Instructions for the task
Could you update the rows below by replacing every "screenshot" with "screen capture" and leaving everything else unchanged? Leave the pictures out of your answer.

Source material

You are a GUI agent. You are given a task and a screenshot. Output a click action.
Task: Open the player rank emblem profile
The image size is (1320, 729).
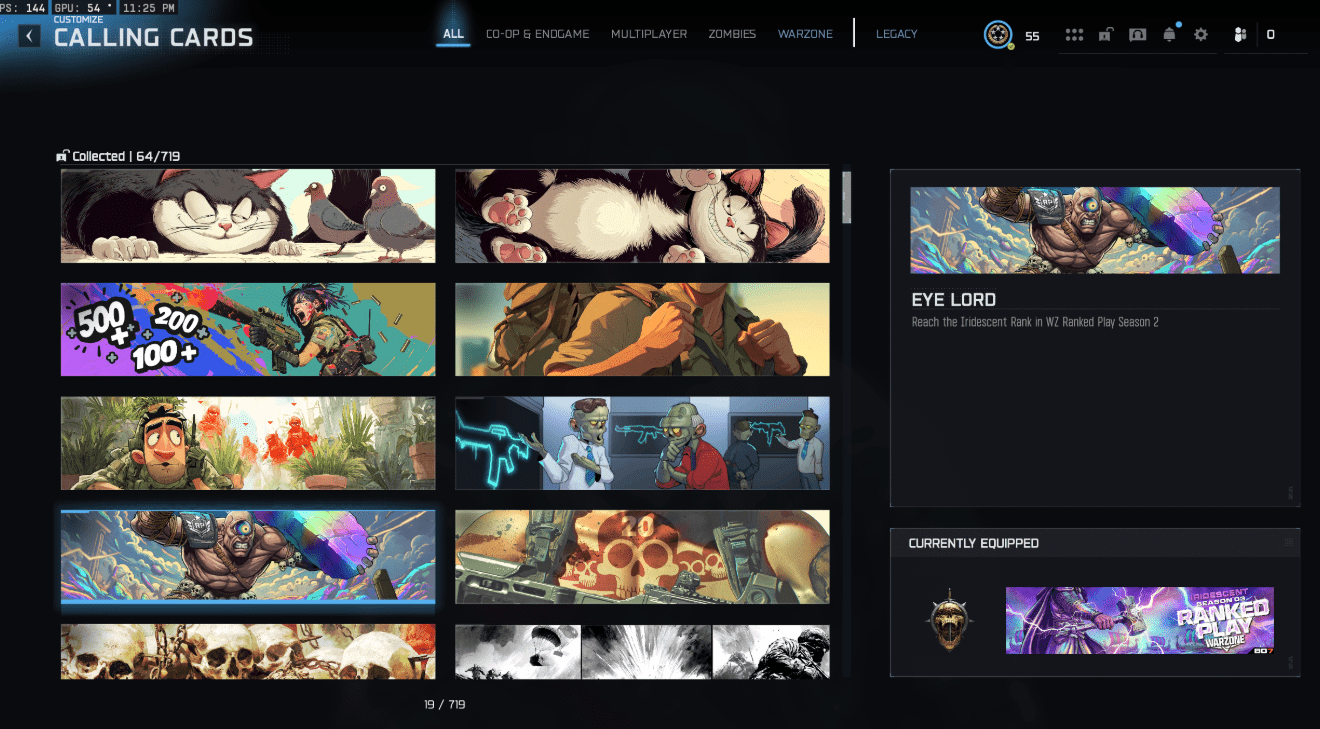997,35
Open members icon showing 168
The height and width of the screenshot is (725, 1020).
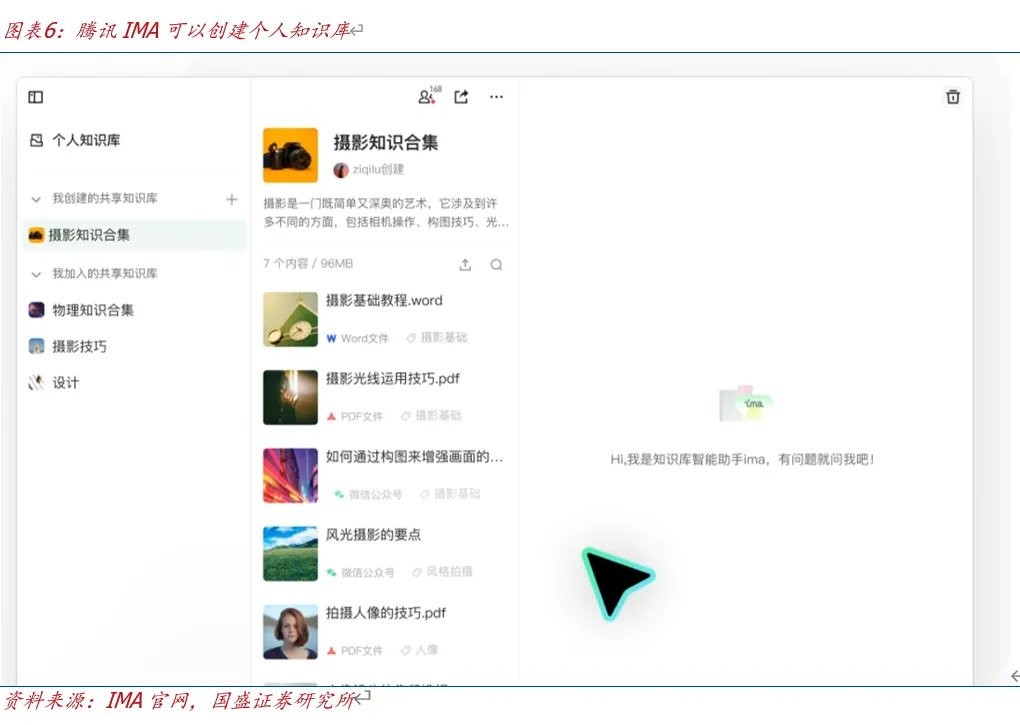click(427, 97)
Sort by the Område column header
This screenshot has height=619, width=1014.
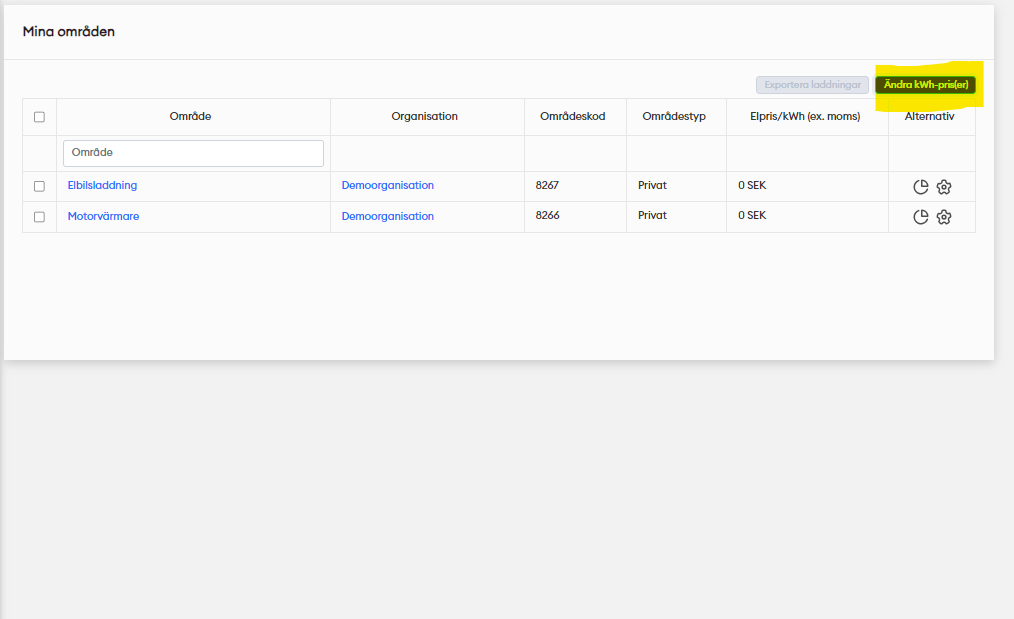[x=190, y=117]
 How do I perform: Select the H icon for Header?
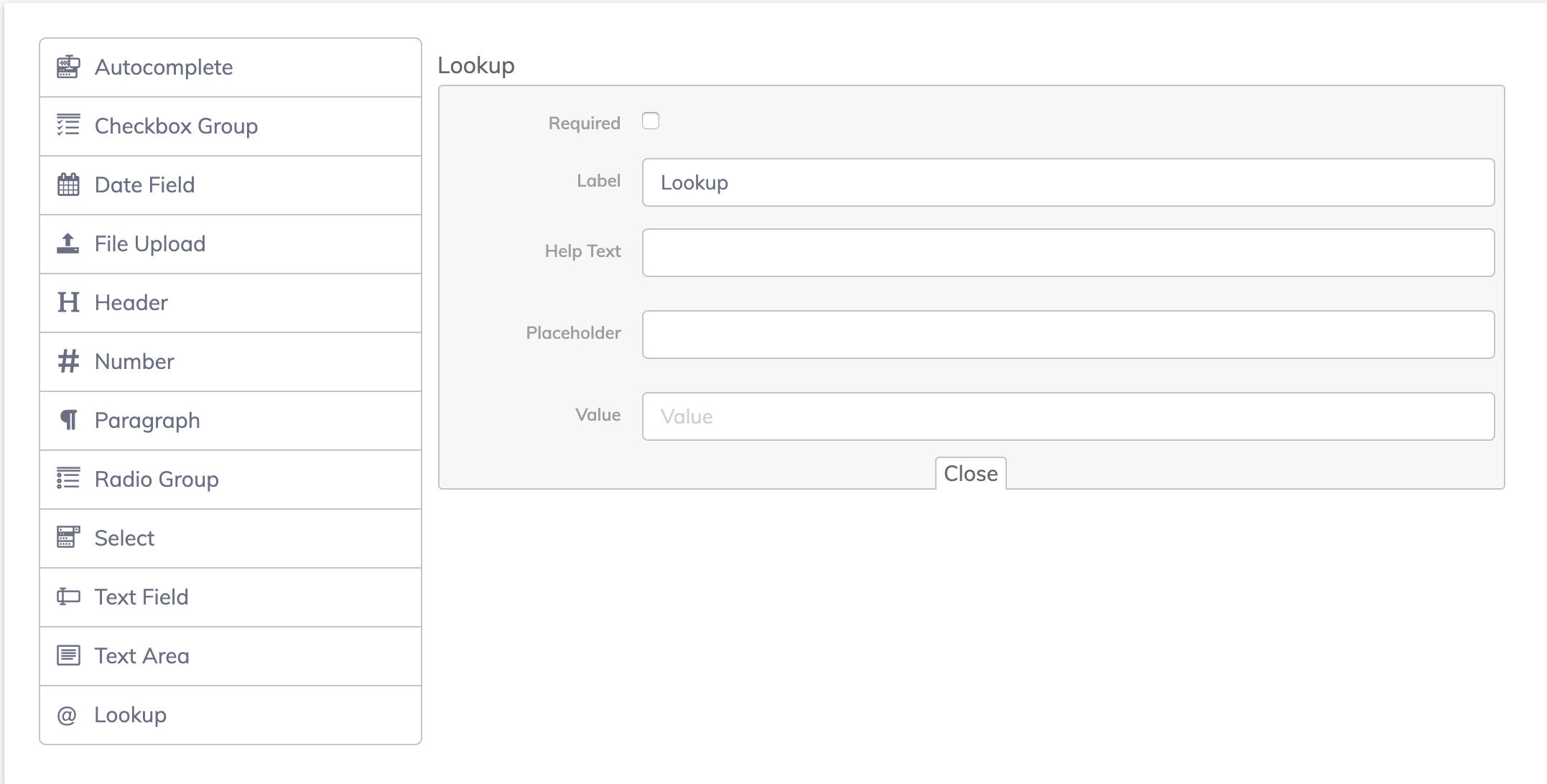68,302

Correct output
You are a GUI agent. You are given a task and a screen capture. Output a click action.
Task: Open the player rank emblem profile
The image size is (1320, 729).
997,35
Open members icon showing 168
The height and width of the screen capture is (725, 1020).
click(427, 97)
Sort by the Område column header
This screen capture has height=619, width=1014.
[x=190, y=117]
 How do I perform: Select the H icon for Header?
68,302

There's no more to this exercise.